■ **Task to complete**: After finding the line that holds "You are a computer-use" below, set down that line and the rest through the final one exactly, leaving the pictures out.

Data items
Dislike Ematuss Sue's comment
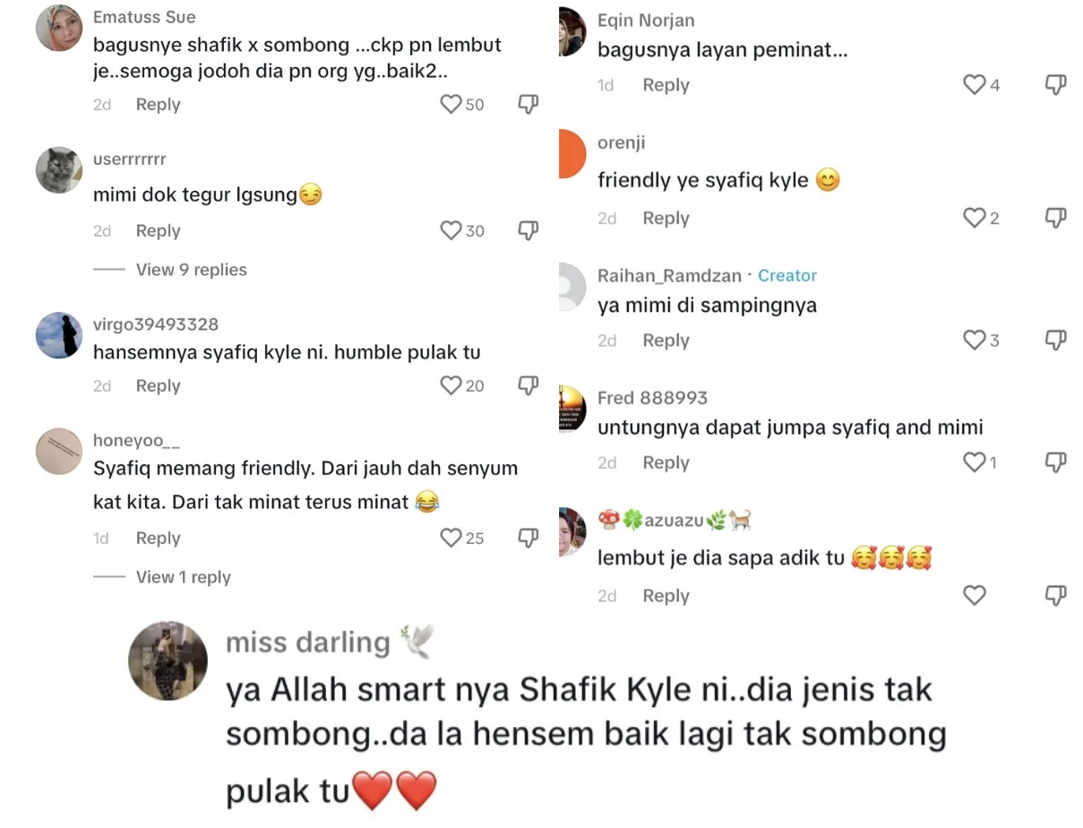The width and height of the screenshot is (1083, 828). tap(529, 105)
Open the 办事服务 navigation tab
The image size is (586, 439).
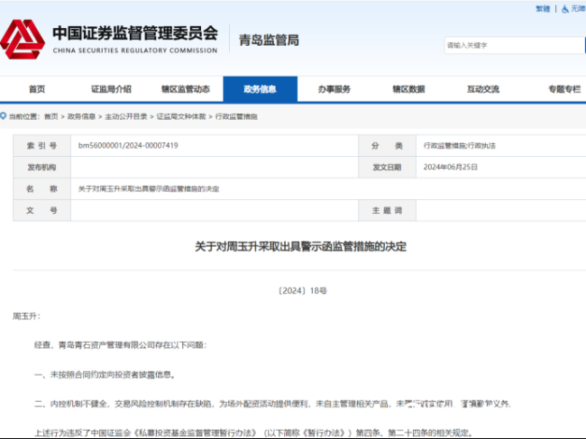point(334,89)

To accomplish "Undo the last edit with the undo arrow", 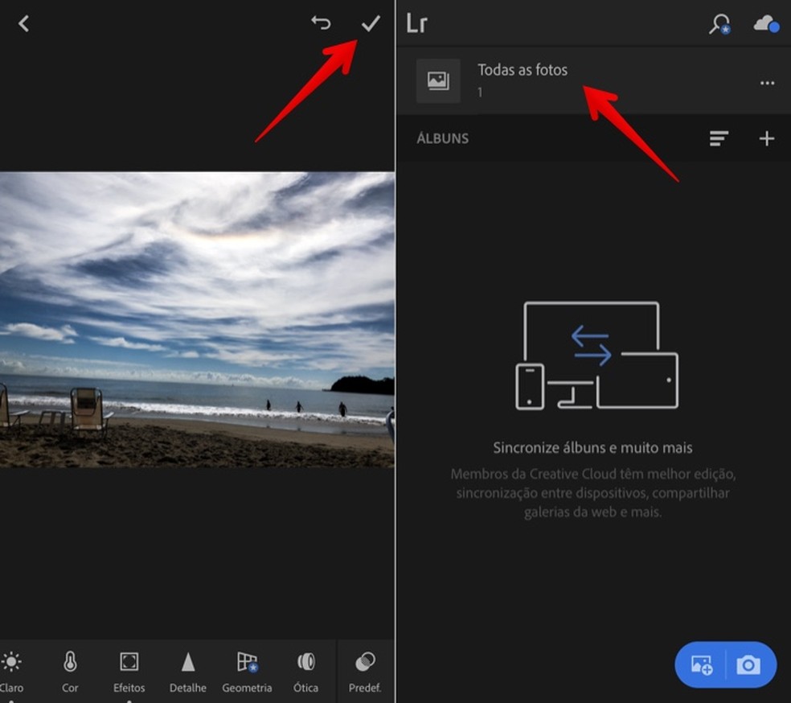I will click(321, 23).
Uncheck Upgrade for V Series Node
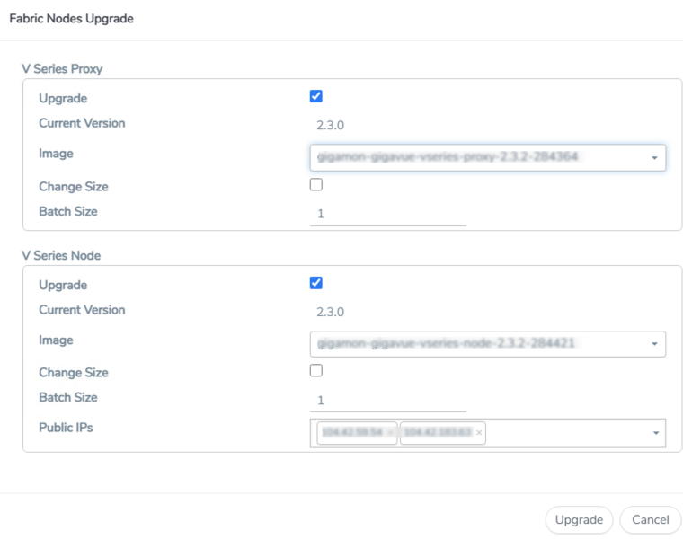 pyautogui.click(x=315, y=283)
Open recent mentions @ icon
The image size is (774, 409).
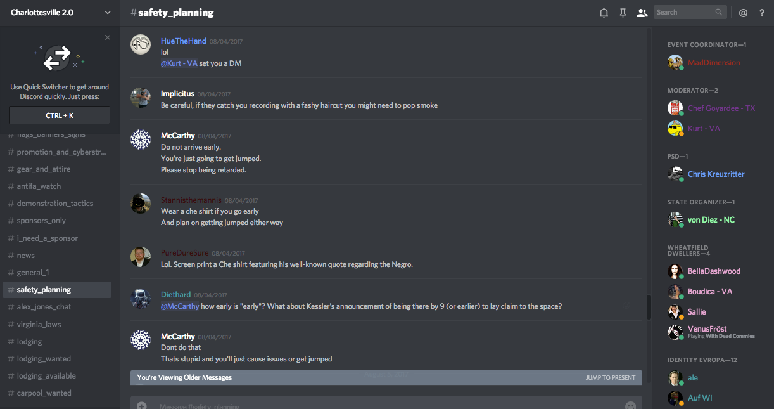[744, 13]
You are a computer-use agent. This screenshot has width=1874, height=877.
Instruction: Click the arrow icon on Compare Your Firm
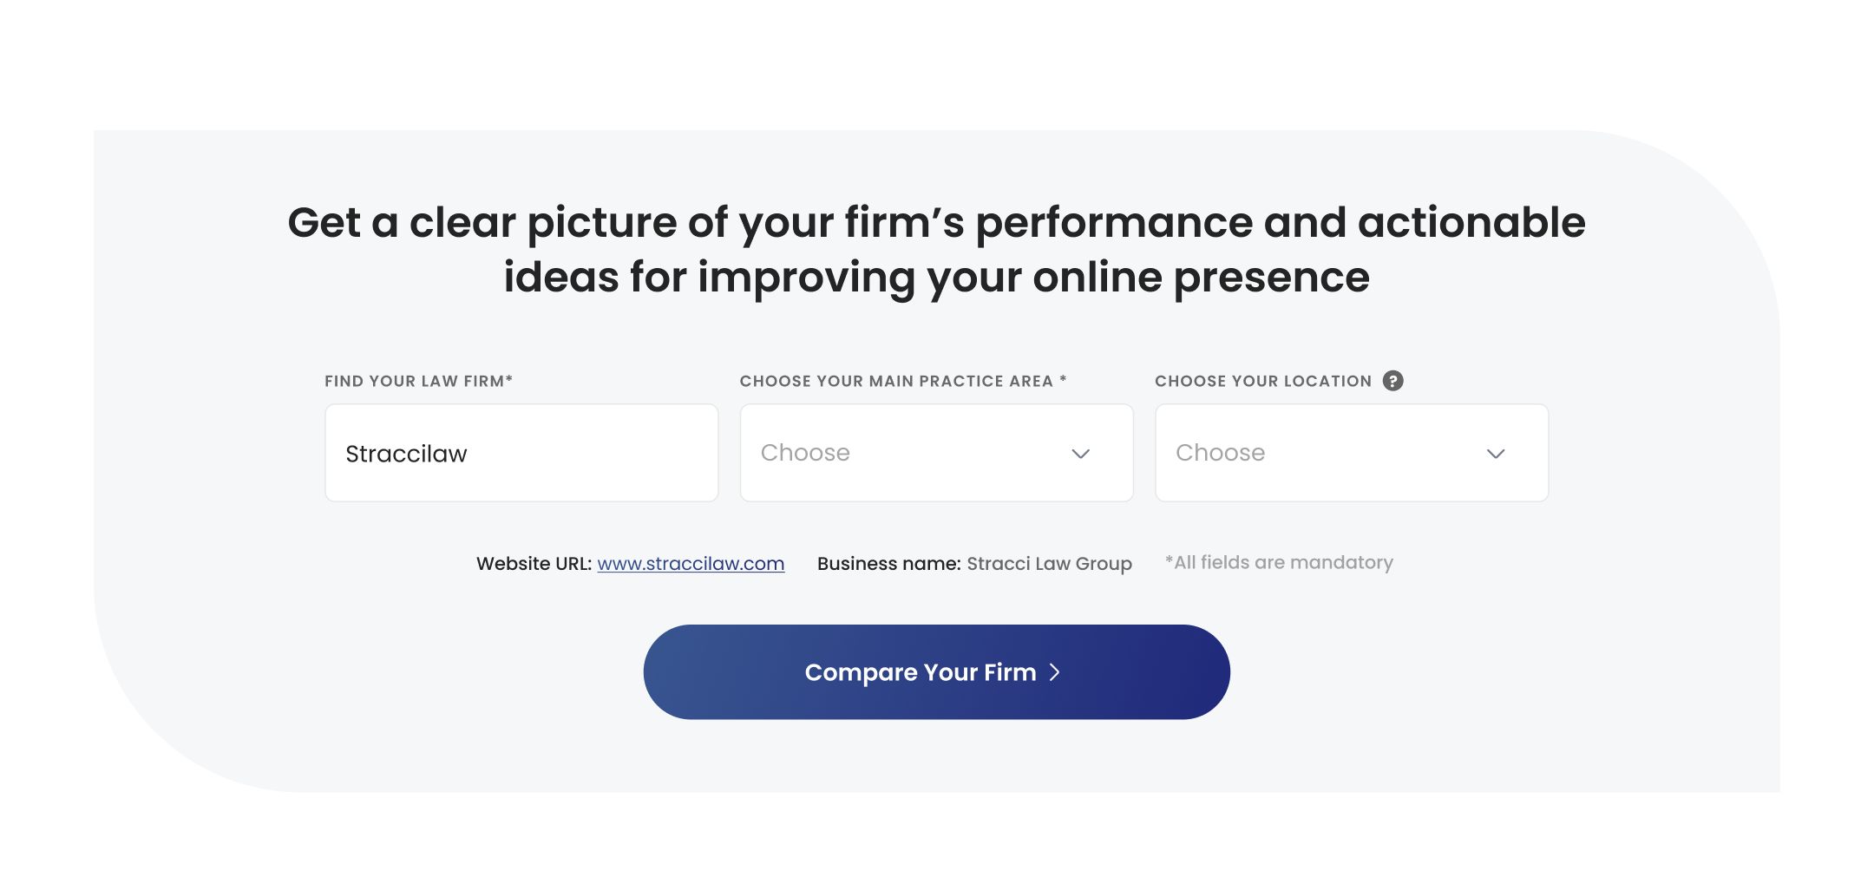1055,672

■ **Solution to the exercise**:
You are a computer-use agent. This screenshot has width=1874, height=877.
Instruction: Click the arrow icon on Compare Your Firm
1055,672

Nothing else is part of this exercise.